Costumamos chamar de relíquia alguns objetos que guardamos pra lembrar ou porque nos apegamos a pequenas coisas que fizeram parte da nossa vida. No fundo achamos que é uma forma de eternizar a nossa existência. Cada um tem uma maneira particular de juntar esses souvenires e as minhas relíquias são minhas lembranças.
Basta colocar uma musica pra tocar e logo a memória me leva de volta a lugares, pessoas, épocas, coisas que ficaram marcadas e tiveram a sua importância. Talvez um dia escreva essas memórias e daí tenha um livro para ser guardado, ao mesmo tempo imagino que o interesse é muito pessoal para ser dividido.

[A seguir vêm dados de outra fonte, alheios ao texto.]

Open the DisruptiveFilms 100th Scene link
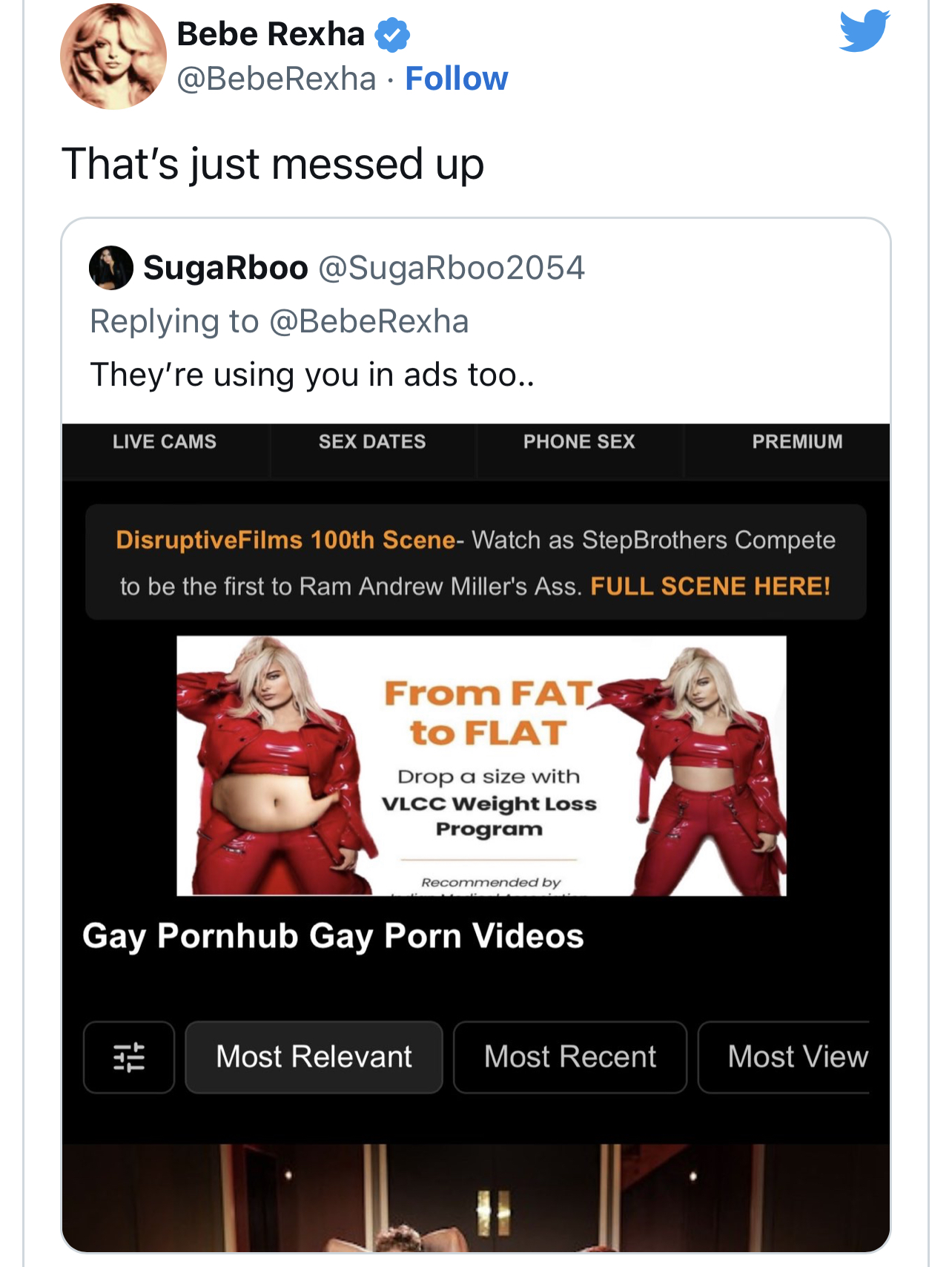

Algumas dessas lembranças, porém, valem ser relatadas por aqui, principalmente as fetichistas porque é uma forma de expor fatos que podem ser do interesse de quem quer começar uma vida nesse mundo particular onde o tempo não modifica sentimentos ou razões.
Pra começar essa séria série vou falar da minha primeira Play-Party.
Quis o destino que toda minha ansiedade fosse saciada justamente no olho do furacão, onde tudo acontece da forma mais natural possível e, pensando bem, devo ter tirado dessa experiência esse caráter libertino que tanto apavora a quem me conhece.
Descolar o convite foi uma barra. Amsterdam é uma cidade diferente, porque ao mesmo tempo em que te dá a plena noção do conceito de liberdade total, tem seus dogmas preservados num clube fechado, onde os que aprendem à liberalidade ficam do lado de fora. Tudo é possível desde que não seja porta adentro.
Mas após superar a desconfiança dos que me achavam apenas mais um curioso, fui levado ao primeiro gueto pelas mãos de um casal de Mexicanos proprietários de um pequeno restaurante nos arredores da Dam Square, uma praça bem no coração da cidade.
O lugar era singular, tipo um sobradão de três andares na Herenstraat de frente para o canal e tinha a mesma aparência torta como todas as casas antigas de Amsterdam. As paredes cinza com janelas brancas desbotadas, pé direito alto o cheiro de velas queimando e um ar típico underground.
Na porta recebi um adesivo vermelho que me proibia de tentar qualquer prática e nem o contrato que se assina de responsabilidade por nossos atos dentro do recinto me foi apresentado. Estava ali não mais que pra olhar, aprender, o que na visão daquelas pessoas já seria um motivo de orgulho pra mim.
Tive que me virar sozinho quando meus amigos se embrenharam no meio da play e partiram para fazer o que tinha de ser feito. Ao meu lado notei uma meia dúzia de pessoas que como eu também possuía o adesivo vermelho e pensei: achei minha turma, aqui é meu mundo e com eles tenho que encostar.
Atentos e evitando alguns comentários mais agudos, assistimos a castigos impossíveis de imaginar antes de estar ali. Me vi na pele daqueles submissos e agradeci por não ter aquele tesão. Que me perdoem os amigos e amigas que gostam, mas por mais que respeite foi difícil encaixar ao vivo pela primeira vez. E tanto outros atos que minha mente gravou de tal forma que somente conseguiria descrever se inventassem uma máquina que salvasse meus registros de memória.
Impressionado, atônito, perplexo, invente o adjetivo que quiser, pois foi assim que nem notei as horas passarem e só me dei conta que era uma Segunda-Feira quando o dia estava clareando. Nem me importei com meus amigos, já estava entrosado o suficiente para andar com minhas próprias pernas.
Mas havia ainda a derradeira cena que me fez sentir um gelado no peito quando uma das rainhas presentes me chamou. Pensei, vai querer me encher de porrada e vou embora no ato!
Aquela mulher esguia e elegante envolta em Látex me tratou com tanto carinho quando me aproximei que me fez ter a definitiva certeza de que aquele era meu lugar.
Me perguntou se eu havia gostado, quis saber da minha visão fetichista e quando falei de bondage ela disse: “você não acha que vai vir aqui só pra amarrar? Tem que fazer mais...”
E assim ganhei meu adesivo verde a partir da terceira Play e aprendi a fazer meus primeiros nós.